It's often said that you can judge a Mexican restaurant by its guacamole, and at Amerigos this rings true. Their version is fresh and creamy with a nice texture -not too chunky but still far from a puree. It was perfectly good for dipping tortilla chips and provided a nice foil to the little pot of jalapeno peppers that we ordered on the side, but it lacked a certain citrus zing and could've done with being more heavily laced with lime. Enjoyable but not exceptional and this is a fitting description of a meal at Amerigos.
My friend enjoyed our other starter of tuna ceviche with coriander spiked tomato salsa. I, on the other hand, was less enamoured, finding the dense cubes of pink fish rather flavourless and a bit dry.
The star of this particular show was undoubtedly my friend's rib eye main course, which arrived at the table sizzling, the meat glistening with buttery richness. The taste and texture didn't disappoint - juicy, succulent and bursting with salty umami flavour. The steak was served with little pots of jalapeno mayonnaise, which she barely touched. Dipping the meat into the mayonnaise not only detracted from its excellent natural flavour but also made for far too indulgent a mouthful. If rib eye needs anything, it is a lively, slightly sharp accompaniment capable of cutting through the richness of the meat, rather than something that adds to it.
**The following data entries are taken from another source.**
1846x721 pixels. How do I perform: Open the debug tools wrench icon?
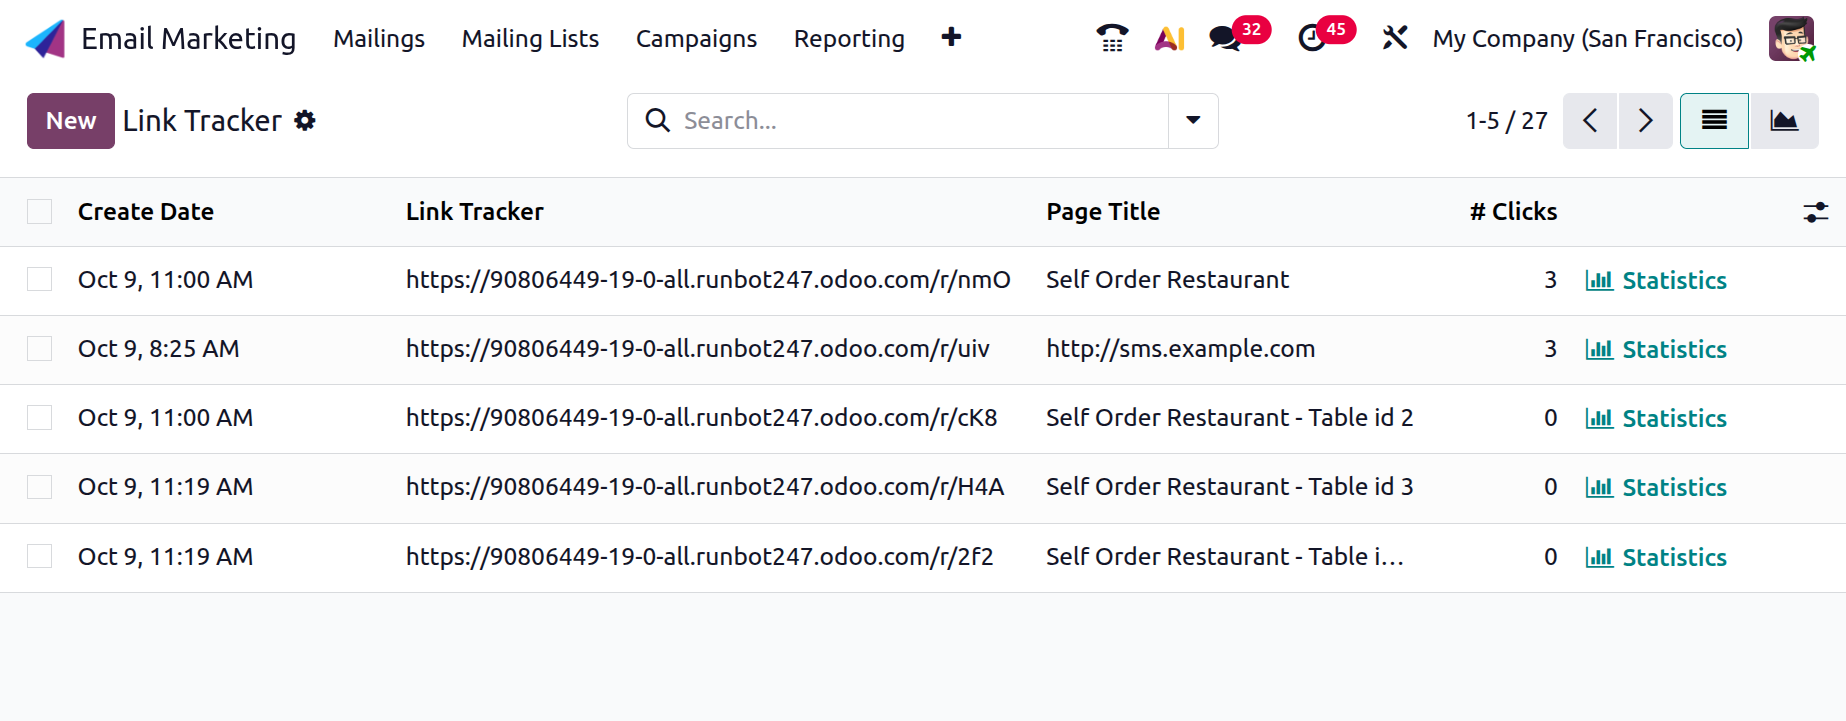[x=1394, y=38]
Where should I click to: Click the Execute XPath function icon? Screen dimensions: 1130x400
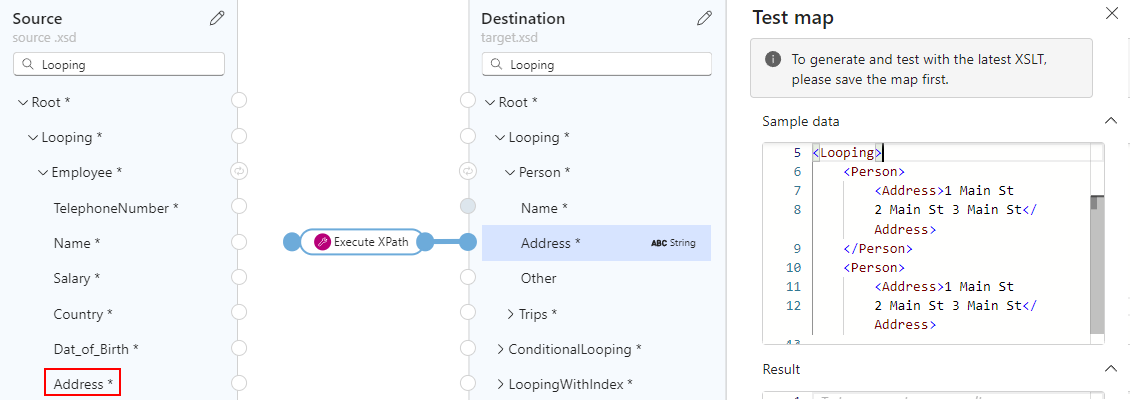(322, 242)
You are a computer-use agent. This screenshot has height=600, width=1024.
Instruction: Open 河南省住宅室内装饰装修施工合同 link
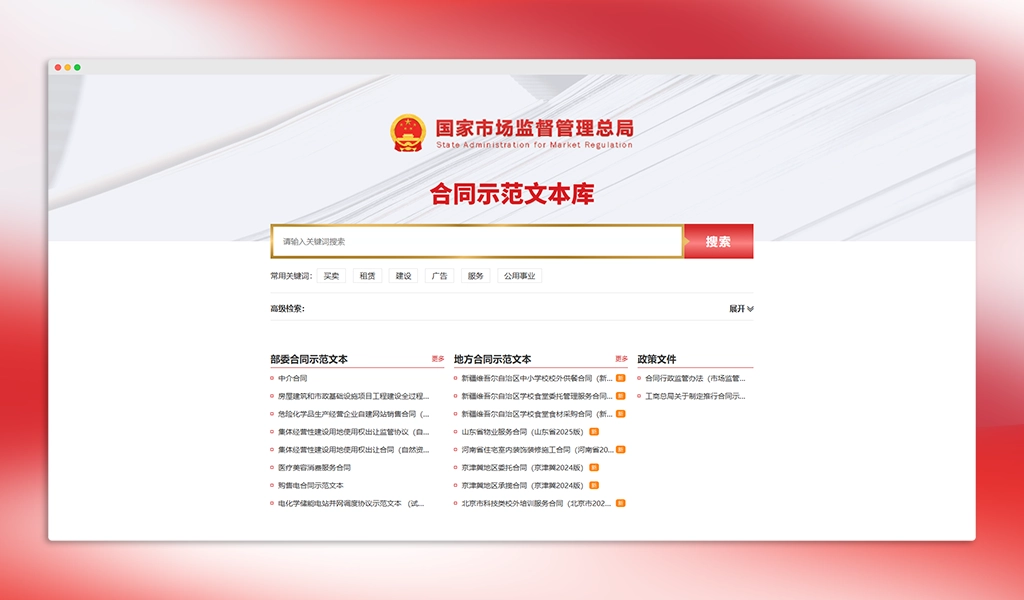(536, 450)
Both of our main courses were served with a couple of thick rounds of potato. Although they were nice - tender and tasting as if they'd been cooked in butter and rosemary - they felt at odds with both dishes and seemed a strange accompaniment to a Mexican meal. I ordered chicken with smoky chipotle and oranges. It was fine, but not something I'd go out of my way to have again. The leg meat was moist and made a welcome change to the ubiquitous and often dry chicken breast, but the skin was flabby rather than crisp and the sticky bitterness of the oranges reminded me rather too much of marmalade.
Portions are large, so in the end we ordered the torrjias (deep fried bread and butter pudding) for dessert more out of curiosity than a need to sate hunger. As the name suggests, this is definitely not diet food. While it didn't resemble any bread and butter pudding that I've ever eaten (being more akin to a large square doughnut) it was rather nice; crisp and golden on the outside, light and fluffy in the middle, with a little bowl of good quality vanilla ice cream on the side.
The service we received at Amerigos wasn't what I'd call attentive. When we arrived we were left to find our own way through the restaurant and out on to the terrace, and a couple of times during the meal we had to work to catch our waiter's attention. The restaurant was busy, though, and I think that these discrepancies were due to a shortage of front-of-house staff, rather than a lackadaisical nature.
A Mexican meal that extends beyond stale nachos and sweaty cheese can be hard to come by. While a meal at Amerigos isn't perfect, if you find yourself out on Yas Island with a craving for fajitas in relaxed surroundings, then it's worth dropping by.